-- Start SUPPLIED PASSAGE --

Is There Really a Crisis of Singleness Among Young Men?
Also, is the gender gap caused by chad stealing the women away?
A statistic which has had an enormous impact and become another staple in the ‘male loneliness epidemic’ discourse comes from a Pew survey which showed that while 34% of young women reported not being currently in a committed relationship, 63% of young men did—almost twice as many.
This unsurprisingly blew up on social media and triggered a slew of alarmist articles.
In the 2019 Pew survey, 51% of young men and 32% of women reported being single. This means that while there was a 12% rise in singleness among men, there was only a 2% rise among women, for a 10% wider gap. “Who are all the young women dating?”, everyone wondered. Almost two years later, people are still trying to figure this out, and it remains a frequent source of debate.
How consistent is this finding?
It’s always advisable to attempt to cross-reference with other sources to get as accurate a picture as possible. Are these seemingly extraordinary findings corroborated by other surveys?
The American Perspectives Survey found that contrary to the gap widening, it was reduced from 21% in 2020 to 12% in 2022, with 2% less young men and 7% more young women reporting being single.
The General Social Survey in the last two surveys in 2021 and 2022 has shown a gap of around 10% between young men and women, and likewise shows no sign of a widening gap.
While the Pew and APS surveys employed online panels, the GSS uses random cluster sampling. There may be a selection bias in the people who join and participate in online panels which make them more likely to be in relationships (Bojak et al., 2013; Tsuboi et al., 2015), and which may explain why there are generally more single people in the GSS samples.
The sample sizes between the surveys are relatively comparable. In the Pew survey, there were 330 men and 553 women aged 18-29; in the APS, 298 men and 281 women, in the 2022 GSS, 267 men and 337 women; and in the 2021 GSS, 200 men and 261 women. While the Pew sample size is the largest individually, the combined GSS sample size would surpass the Pew survey. It’s worth mentioning that there was an oversample of LGB in the Pew sample too, though this shouldn’t in itself compromise the results after weighting the data.
The fact that other sources show significantly smaller gaps along with the fact that online panels, even if initially recruited through probability sampling, may be less representative of the general population than actual probability samples, is good reason to be skeptical of the Pew results.
The chad of the gaps
The manosphere was highly enthusiastic about this finding as it was of course taken as validating the chadspiracy theory whereby ‘chads’ are forming ‘soft harems’, leading to a situation of ‘de facto polygamy’ under which the majority of men are excluded from the dating market.
The narrative which has developed around this Pew finding suggests that women are unwittingly ‘sharing chad’ while under the false impression that he’s committed to them alone.
We do have a prominent example of this ‘plate spinning’ in the recently exposed Andrew Huberman, but is this really such a widespread phenomenon? It seems especially hard to believe in a world where everything is broadcast to social media. Let’s not forget that Huberman is a neuroscientist, either.

-- End SUPPLIED PASSAGE --
-- Start MATERIAL --

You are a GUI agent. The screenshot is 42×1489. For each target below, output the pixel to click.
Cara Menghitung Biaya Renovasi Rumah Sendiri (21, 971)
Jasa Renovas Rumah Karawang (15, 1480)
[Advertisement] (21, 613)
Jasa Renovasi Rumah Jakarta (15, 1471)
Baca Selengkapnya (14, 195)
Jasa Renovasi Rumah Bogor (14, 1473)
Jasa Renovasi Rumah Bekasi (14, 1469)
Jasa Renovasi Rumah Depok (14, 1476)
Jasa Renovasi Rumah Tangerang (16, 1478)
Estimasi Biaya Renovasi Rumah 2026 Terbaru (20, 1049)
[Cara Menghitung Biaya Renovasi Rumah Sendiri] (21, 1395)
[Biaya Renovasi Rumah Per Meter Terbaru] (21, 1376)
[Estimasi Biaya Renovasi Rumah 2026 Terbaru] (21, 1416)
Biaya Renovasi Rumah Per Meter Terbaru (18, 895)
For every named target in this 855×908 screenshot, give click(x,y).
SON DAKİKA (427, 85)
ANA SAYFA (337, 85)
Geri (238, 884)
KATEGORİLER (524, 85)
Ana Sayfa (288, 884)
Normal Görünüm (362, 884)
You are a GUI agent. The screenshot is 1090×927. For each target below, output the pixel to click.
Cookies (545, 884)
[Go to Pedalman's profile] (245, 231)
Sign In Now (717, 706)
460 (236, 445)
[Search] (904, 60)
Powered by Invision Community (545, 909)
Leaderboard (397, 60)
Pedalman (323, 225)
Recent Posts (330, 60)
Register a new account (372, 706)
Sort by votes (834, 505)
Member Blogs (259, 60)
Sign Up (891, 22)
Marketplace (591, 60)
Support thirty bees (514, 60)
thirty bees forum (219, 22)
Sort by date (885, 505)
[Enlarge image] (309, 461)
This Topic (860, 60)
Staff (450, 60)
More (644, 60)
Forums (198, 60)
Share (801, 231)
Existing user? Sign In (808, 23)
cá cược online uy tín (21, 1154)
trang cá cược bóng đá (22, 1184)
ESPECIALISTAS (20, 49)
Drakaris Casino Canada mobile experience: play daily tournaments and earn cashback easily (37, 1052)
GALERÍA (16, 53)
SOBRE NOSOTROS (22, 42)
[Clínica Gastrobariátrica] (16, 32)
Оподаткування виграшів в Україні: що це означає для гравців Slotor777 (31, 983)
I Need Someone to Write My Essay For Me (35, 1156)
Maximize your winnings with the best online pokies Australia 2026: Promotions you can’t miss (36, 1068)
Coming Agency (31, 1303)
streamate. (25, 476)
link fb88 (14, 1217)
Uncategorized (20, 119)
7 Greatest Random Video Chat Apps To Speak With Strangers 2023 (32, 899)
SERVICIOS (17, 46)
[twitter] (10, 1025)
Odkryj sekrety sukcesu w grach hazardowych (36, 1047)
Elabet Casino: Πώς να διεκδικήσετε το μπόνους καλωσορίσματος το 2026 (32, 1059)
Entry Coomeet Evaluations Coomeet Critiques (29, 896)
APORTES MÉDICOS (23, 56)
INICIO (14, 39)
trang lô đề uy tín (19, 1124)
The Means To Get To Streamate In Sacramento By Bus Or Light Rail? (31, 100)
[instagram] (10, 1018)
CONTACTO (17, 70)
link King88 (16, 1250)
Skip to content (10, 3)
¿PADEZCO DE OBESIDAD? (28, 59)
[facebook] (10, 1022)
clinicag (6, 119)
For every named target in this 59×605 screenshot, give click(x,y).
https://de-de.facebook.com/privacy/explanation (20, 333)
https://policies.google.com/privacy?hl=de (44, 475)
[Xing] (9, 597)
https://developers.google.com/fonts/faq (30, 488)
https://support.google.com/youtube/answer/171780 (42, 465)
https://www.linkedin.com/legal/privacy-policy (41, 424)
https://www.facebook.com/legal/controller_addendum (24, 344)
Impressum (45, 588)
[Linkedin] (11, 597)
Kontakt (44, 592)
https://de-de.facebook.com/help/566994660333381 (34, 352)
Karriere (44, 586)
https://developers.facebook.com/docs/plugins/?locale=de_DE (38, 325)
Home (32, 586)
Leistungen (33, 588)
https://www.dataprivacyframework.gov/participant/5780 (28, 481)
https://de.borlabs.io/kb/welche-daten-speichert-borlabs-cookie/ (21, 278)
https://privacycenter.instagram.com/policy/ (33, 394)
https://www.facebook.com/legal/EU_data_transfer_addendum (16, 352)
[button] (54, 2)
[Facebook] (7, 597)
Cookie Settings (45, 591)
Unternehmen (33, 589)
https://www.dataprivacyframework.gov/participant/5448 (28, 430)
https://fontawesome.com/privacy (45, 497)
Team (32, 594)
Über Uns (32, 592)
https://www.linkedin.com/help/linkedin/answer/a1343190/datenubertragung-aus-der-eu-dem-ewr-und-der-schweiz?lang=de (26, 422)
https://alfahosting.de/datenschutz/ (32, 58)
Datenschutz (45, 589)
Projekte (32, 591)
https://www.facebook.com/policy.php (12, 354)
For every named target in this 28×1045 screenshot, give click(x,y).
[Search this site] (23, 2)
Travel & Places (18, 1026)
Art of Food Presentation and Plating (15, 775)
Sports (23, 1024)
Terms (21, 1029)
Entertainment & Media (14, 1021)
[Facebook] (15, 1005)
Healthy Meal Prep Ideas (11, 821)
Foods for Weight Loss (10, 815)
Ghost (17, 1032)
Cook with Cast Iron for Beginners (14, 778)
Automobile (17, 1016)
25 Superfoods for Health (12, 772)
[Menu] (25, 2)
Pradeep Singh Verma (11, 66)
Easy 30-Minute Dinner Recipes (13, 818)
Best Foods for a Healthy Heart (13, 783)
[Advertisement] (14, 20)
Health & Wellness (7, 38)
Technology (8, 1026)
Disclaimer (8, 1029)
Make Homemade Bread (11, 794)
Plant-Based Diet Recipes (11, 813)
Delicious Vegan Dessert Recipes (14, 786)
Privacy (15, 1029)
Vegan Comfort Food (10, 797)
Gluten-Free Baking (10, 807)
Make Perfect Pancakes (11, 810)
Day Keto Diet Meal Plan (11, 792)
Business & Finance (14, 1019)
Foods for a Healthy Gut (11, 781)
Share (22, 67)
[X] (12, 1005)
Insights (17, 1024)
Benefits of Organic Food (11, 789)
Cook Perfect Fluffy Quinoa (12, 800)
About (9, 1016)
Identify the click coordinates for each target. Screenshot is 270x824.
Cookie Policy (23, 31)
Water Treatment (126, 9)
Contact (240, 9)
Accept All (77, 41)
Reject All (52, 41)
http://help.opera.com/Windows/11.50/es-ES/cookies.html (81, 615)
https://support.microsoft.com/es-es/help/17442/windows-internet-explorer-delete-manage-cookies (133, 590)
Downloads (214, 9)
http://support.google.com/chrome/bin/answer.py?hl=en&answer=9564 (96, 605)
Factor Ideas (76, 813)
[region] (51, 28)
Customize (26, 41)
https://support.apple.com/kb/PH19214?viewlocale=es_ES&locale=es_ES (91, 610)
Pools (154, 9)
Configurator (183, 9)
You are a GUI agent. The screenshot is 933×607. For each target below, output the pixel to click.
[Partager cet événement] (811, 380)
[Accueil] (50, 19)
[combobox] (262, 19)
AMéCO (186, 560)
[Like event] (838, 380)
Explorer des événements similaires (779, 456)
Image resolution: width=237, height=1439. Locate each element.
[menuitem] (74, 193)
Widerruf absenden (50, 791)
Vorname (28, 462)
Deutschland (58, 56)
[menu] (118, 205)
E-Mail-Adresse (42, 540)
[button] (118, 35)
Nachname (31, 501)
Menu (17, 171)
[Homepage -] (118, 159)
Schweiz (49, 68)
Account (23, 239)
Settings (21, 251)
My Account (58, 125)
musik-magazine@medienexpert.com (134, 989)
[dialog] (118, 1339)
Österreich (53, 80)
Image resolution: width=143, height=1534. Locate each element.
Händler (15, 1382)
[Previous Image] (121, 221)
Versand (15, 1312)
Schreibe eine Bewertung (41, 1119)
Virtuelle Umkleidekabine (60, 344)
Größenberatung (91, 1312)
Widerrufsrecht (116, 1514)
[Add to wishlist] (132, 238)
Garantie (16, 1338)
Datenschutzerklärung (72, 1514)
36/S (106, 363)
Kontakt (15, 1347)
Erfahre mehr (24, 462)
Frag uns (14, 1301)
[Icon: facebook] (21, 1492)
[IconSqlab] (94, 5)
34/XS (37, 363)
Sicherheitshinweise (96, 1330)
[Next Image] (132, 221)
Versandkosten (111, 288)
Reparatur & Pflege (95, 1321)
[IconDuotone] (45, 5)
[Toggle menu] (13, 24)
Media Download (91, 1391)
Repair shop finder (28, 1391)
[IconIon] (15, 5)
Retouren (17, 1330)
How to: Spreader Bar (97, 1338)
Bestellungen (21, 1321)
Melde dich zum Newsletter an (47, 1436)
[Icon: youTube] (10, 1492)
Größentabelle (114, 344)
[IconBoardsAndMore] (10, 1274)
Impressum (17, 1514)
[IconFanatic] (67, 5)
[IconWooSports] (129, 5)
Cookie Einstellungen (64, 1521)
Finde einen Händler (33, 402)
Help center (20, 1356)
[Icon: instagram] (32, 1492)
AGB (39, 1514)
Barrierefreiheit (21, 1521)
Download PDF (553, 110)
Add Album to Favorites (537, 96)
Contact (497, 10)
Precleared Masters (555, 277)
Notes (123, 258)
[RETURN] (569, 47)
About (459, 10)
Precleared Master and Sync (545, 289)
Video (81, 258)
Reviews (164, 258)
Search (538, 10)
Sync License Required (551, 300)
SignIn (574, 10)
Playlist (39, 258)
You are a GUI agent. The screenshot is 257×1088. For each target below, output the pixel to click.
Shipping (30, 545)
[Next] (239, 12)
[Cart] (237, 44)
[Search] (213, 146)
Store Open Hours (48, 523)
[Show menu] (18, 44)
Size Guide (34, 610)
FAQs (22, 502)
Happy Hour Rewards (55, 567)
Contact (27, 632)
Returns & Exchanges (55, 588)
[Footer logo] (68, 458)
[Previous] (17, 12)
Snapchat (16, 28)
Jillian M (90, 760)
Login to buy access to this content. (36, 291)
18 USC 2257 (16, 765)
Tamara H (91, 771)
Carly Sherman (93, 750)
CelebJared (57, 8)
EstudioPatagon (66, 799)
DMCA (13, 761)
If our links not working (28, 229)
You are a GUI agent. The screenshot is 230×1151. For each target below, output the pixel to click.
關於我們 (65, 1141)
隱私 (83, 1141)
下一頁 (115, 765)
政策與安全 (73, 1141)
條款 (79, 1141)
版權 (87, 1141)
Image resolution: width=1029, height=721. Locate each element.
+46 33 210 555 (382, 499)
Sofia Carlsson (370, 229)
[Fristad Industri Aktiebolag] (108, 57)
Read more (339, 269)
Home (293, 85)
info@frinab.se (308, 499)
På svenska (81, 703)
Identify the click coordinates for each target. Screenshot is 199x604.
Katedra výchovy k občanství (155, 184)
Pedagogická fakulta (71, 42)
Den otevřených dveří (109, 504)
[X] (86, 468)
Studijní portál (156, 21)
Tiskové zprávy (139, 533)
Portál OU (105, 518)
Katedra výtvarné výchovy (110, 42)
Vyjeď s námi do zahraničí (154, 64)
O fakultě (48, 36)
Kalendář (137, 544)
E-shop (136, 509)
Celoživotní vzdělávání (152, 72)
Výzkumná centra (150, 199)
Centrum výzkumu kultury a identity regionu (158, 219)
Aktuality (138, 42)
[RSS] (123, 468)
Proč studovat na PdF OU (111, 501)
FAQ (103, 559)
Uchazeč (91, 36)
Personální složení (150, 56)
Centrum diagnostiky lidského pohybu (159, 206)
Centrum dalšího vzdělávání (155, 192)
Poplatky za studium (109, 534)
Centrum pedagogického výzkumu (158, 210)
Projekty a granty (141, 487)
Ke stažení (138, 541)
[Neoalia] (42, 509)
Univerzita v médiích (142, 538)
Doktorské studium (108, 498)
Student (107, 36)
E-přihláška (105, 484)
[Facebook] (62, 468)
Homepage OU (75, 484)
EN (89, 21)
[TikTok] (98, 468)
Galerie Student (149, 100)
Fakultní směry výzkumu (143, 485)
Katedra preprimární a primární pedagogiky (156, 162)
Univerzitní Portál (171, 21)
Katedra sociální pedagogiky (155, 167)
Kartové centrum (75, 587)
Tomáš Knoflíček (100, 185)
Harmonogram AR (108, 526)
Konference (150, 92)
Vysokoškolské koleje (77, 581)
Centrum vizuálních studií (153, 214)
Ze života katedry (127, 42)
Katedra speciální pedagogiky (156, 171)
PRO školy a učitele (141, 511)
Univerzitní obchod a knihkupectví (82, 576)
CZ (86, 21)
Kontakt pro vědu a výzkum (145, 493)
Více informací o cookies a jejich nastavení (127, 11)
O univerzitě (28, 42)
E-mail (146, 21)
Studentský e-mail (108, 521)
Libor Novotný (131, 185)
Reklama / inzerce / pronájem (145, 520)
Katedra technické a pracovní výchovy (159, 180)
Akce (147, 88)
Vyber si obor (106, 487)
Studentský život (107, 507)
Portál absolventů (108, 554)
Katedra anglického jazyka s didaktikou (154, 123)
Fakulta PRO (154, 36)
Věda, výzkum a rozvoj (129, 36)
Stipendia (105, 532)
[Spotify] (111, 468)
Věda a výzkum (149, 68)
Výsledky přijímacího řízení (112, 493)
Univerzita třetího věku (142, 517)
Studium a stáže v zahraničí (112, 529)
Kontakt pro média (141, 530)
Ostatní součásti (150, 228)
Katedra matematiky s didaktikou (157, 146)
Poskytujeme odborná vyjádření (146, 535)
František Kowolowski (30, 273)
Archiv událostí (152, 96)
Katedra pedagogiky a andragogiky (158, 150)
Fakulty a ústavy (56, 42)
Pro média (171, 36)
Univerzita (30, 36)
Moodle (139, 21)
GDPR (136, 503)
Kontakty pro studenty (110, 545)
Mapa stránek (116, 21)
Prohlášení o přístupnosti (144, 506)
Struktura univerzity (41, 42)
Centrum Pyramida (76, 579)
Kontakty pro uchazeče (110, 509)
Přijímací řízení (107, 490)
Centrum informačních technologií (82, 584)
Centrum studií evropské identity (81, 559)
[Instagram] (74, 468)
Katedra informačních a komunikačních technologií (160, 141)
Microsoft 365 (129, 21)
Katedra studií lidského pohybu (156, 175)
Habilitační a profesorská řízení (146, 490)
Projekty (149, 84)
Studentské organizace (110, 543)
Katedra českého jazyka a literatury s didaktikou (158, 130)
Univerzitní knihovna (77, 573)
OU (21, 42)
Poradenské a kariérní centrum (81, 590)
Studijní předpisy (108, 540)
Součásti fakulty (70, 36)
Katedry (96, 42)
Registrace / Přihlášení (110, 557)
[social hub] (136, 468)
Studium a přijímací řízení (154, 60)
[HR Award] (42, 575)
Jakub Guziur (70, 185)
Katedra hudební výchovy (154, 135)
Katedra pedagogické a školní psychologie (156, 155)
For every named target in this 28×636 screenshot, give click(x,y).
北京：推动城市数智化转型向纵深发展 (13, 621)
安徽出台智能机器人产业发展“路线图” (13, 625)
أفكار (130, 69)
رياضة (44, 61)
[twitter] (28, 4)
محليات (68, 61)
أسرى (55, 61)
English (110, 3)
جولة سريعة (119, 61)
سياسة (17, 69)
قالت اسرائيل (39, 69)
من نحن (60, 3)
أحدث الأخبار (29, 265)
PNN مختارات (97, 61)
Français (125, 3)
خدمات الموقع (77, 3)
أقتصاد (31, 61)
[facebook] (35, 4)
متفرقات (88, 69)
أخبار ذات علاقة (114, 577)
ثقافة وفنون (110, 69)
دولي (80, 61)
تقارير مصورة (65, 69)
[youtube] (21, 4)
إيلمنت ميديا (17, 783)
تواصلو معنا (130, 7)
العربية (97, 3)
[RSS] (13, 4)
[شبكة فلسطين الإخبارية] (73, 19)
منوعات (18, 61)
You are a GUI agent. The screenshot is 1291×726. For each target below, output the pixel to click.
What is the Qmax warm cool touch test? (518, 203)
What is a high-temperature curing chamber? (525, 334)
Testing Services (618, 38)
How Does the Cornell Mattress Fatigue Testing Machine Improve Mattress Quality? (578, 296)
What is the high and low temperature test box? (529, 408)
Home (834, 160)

-- End MATERIAL --

» **STATED GOAL 1**:
Quote the article about young men's singleness word for word, from "How consistent is" to "reporting being single.".
» **STATED GOAL 2**:
In the article about young men's singleness, what sampling method does the General Social Survey use?
Rely only on the article about young men's singleness.

» **EXERCISE OUTPUT 1**:
How consistent is this finding?
It’s always advisable to attempt to cross-reference with other sources to get as accurate a picture as possible. Are these seemingly extraordinary findings corroborated by other surveys?
The American Perspectives Survey found that contrary to the gap widening, it was reduced from 21% in 2020 to 12% in 2022, with 2% less young men and 7% more young women reporting being single.

» **EXERCISE OUTPUT 2**:
Random cluster sampling.